When I first got my beloved Pug dog, I also stepped up onto a steep learning curve ladder!
Of course, I didn’t know this at the time. So while experiencing life together with my Pug was so exciting, it was often also very stressful.
Take the first time I saw my Pug fall asleep sitting up. What the heck?
Is this normal? What is wrong with my dog? If you have had a similar experience, this is definitely the article you want to be reading right now.

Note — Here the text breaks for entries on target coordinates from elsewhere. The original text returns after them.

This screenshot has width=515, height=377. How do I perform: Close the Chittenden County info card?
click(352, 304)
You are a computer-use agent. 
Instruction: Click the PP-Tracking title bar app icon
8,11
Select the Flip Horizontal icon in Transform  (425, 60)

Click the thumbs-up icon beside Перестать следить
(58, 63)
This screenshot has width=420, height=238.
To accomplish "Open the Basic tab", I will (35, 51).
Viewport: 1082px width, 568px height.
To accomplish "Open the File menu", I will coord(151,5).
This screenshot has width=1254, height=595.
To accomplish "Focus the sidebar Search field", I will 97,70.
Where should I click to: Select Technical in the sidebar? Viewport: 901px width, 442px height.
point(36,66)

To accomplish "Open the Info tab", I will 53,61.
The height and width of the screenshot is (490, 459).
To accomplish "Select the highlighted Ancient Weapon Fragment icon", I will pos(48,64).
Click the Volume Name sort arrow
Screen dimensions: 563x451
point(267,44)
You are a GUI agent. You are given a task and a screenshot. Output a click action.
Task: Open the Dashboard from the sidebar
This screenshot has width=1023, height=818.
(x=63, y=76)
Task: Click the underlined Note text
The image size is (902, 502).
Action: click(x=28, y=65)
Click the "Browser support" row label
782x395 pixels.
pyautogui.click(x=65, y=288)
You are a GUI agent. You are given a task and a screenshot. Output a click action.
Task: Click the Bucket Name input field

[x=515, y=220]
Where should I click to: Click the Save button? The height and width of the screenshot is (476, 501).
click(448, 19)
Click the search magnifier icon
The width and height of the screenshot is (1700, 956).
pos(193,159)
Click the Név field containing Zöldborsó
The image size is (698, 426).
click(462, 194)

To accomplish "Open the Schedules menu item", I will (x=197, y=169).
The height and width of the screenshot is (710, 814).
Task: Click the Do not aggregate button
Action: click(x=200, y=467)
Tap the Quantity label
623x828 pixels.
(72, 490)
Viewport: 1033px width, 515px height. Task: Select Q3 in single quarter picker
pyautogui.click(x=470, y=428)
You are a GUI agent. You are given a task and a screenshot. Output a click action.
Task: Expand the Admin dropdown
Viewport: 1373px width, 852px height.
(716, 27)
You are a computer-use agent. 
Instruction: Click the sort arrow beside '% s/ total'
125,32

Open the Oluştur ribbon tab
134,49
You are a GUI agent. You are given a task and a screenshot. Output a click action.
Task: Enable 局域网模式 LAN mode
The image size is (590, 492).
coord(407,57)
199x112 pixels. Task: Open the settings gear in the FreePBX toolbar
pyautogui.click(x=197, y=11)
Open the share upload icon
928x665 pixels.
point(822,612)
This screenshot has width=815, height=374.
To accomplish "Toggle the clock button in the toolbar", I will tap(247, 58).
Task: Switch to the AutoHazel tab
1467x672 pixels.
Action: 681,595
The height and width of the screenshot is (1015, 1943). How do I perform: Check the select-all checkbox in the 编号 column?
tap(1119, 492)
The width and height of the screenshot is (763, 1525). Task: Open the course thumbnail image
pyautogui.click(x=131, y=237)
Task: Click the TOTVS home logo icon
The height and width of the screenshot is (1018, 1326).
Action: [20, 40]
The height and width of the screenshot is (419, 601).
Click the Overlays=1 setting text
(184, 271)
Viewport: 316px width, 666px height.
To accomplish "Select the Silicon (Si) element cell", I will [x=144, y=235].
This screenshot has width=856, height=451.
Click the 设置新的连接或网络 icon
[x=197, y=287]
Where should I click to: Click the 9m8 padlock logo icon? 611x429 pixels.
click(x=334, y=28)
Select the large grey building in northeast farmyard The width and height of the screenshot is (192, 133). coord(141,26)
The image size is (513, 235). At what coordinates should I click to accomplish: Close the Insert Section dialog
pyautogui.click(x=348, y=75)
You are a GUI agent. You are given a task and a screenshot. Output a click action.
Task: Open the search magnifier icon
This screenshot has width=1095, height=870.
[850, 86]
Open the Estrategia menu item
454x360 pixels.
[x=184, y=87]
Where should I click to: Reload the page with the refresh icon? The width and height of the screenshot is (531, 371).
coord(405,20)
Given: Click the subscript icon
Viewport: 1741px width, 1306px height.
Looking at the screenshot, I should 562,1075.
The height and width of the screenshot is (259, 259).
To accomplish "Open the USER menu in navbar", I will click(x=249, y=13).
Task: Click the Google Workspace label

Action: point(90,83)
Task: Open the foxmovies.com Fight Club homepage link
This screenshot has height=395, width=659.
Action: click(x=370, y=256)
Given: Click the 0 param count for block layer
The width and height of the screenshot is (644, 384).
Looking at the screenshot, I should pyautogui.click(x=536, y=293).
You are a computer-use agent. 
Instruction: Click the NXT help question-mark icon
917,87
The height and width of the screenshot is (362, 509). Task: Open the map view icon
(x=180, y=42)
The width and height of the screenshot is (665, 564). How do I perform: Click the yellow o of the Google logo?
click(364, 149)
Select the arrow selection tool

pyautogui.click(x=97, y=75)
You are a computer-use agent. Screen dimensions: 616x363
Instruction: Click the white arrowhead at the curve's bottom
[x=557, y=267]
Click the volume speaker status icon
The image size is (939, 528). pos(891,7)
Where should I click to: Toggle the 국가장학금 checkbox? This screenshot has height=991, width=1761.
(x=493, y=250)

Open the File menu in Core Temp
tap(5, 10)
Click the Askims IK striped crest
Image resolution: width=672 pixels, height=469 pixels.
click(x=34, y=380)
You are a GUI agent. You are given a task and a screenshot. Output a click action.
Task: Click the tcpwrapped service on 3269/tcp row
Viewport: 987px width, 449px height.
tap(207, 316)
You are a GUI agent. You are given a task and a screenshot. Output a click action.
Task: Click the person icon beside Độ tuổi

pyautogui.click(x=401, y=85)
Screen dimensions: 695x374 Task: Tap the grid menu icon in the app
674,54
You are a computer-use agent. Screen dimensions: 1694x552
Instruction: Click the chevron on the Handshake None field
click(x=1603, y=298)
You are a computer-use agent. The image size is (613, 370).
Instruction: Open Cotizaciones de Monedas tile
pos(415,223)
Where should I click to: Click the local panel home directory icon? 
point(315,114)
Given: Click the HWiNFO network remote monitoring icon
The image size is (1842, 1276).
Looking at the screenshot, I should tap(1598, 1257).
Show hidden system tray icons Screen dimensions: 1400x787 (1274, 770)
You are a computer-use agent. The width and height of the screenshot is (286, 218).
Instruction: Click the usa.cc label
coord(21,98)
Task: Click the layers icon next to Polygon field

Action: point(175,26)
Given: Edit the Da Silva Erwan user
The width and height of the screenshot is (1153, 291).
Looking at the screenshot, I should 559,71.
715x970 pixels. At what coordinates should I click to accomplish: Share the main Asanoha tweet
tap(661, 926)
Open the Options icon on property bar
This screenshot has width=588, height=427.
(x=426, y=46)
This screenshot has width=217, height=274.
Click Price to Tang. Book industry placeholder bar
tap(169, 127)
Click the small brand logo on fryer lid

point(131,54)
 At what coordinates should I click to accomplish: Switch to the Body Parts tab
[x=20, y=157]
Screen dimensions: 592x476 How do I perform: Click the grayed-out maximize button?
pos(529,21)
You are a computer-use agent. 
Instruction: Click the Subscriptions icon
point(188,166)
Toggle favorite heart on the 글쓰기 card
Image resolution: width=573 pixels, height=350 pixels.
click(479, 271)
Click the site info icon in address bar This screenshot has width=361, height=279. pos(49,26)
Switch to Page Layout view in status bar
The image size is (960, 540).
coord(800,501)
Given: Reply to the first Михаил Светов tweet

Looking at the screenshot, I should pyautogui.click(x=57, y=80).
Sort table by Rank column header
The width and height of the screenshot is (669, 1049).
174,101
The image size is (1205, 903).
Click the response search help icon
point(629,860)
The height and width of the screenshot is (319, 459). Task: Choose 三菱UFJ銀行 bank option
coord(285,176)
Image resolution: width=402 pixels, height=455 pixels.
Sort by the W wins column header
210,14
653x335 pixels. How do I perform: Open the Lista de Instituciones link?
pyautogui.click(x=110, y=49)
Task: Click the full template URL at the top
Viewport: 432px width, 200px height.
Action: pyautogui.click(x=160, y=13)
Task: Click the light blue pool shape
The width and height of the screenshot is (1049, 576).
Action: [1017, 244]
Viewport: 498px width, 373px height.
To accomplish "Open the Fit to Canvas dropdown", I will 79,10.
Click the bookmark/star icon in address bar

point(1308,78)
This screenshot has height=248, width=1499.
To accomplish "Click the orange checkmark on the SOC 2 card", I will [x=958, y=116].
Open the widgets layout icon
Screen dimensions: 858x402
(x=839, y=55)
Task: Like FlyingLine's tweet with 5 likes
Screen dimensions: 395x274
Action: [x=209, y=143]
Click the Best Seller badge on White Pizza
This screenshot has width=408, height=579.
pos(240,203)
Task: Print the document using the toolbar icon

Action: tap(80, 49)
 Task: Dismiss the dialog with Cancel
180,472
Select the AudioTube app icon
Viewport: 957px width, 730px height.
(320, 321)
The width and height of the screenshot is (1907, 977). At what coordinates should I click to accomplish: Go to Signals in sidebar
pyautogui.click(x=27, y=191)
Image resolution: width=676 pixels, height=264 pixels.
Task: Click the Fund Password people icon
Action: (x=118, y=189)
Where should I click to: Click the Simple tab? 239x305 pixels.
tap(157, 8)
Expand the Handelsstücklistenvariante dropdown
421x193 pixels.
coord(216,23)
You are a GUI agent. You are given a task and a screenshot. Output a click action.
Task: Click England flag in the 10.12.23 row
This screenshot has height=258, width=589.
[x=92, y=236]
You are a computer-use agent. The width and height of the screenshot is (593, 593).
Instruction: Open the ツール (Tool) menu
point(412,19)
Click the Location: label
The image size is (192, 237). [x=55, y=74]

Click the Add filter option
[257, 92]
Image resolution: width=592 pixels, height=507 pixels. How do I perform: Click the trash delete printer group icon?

Why Do Pugs Sleep Sitting Up?
According to canine veterinarians, there are a few simple reasons your Pug may prefer to sleep sitting up (or even standing up): breathing problems, or health problems such as hip dysplasia.
It could also be that your dog is just comfortable sleeping in this position. Similar to how people prefer to sleep on their back, side, or on their stomach. Dogs tend to have their favorite positions too.
Pug dogs are adorably cute – no one questions that. However, often that cuteness comes at a high price in terms of your Pug’s respiratory health.
Dogs that have very short muzzles with broad, wide jawlines are called “brachycephalic” (brack-eee-seh-fall-ik). The word literally translates to mean “short-headed.”
The shorter the dog’s muzzle, the shorter the respiratory passages will be and the more cramped and crowded the jaw becomes. This means that lying down may literally deprive your Pug of air!
What Is Brachycephalic Obstructive Airway Syndrome?
BOAS, or Brachycephalic Obstructive Airway Syndrome, is a more serious respiratory condition that Pugs may develop.
It happens when the respiratory passages become blocked for some reason, causing chronic sinusitis, canine sleep apnea symptoms, snoring, respiratory distress and heat intolerance, among other symptoms.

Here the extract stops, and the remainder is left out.